RECORDS SHOWN section start
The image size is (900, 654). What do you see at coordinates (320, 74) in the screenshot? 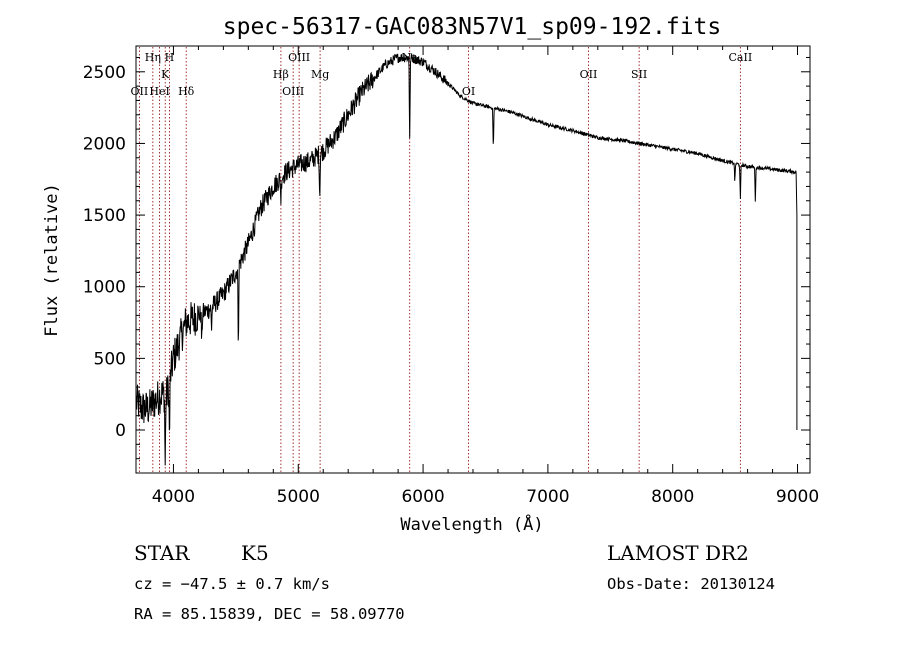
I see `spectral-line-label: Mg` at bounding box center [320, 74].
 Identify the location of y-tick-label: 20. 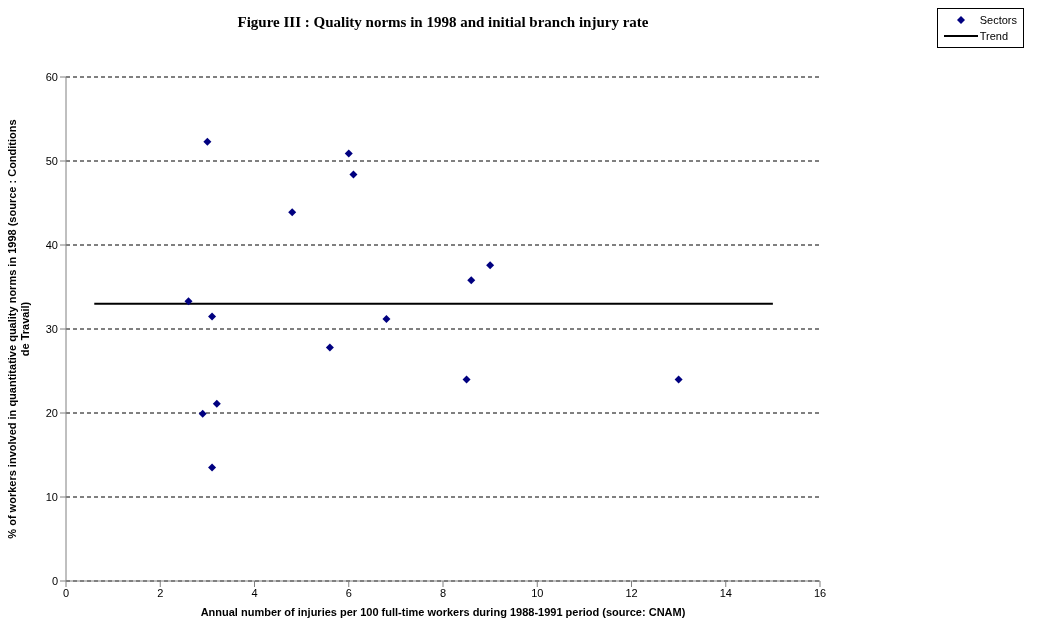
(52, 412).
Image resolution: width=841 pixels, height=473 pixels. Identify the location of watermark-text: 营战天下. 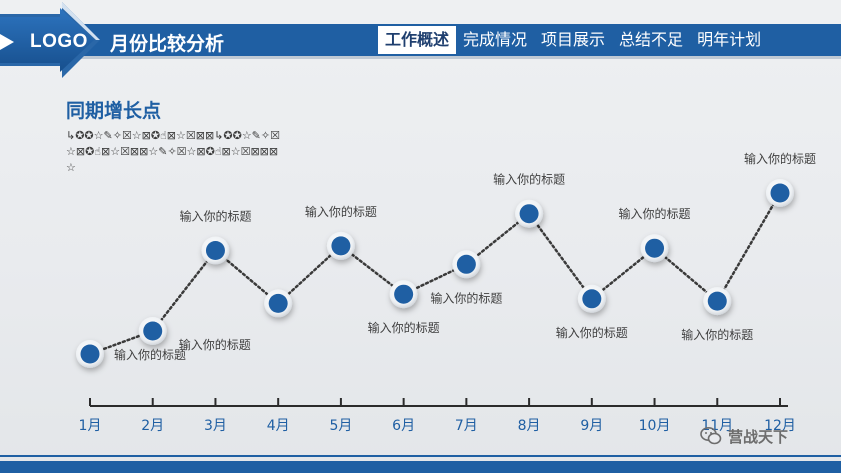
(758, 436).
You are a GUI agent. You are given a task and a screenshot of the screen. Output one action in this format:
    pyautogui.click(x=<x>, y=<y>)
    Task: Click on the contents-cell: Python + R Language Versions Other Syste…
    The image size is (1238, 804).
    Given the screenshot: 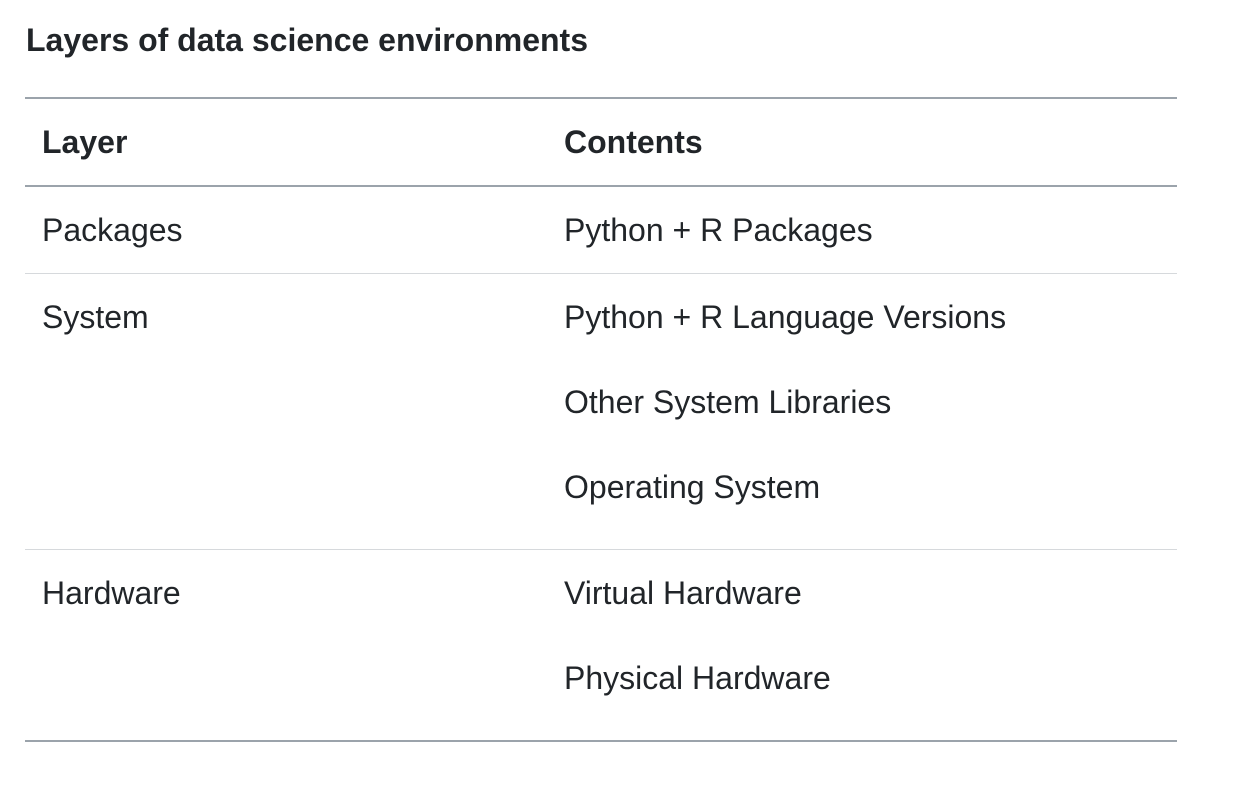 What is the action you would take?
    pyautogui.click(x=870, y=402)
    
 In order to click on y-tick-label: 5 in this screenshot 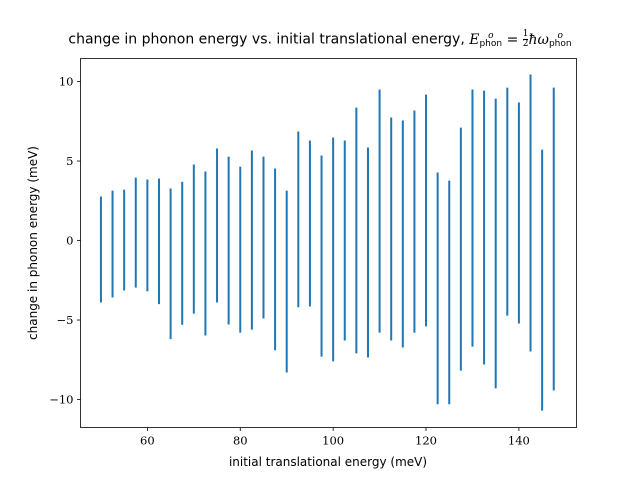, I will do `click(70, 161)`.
RECORDS SHOWN section end
- EXERCISE DIRECTIONS:
Reproduce the records verbatim, beginning with their first line and stopping after the line that contains "(758, 436).". Leave the pictures out.

- REPLY TO THE EXERCISE:
The image size is (900, 654). What do you see at coordinates (320, 74) in the screenshot? 
I see `spectral-line-label: Mg` at bounding box center [320, 74].
 Identify the location of y-tick-label: 20. 
(52, 412).
Image resolution: width=841 pixels, height=473 pixels. Identify the location of watermark-text: 营战天下. 
(758, 436).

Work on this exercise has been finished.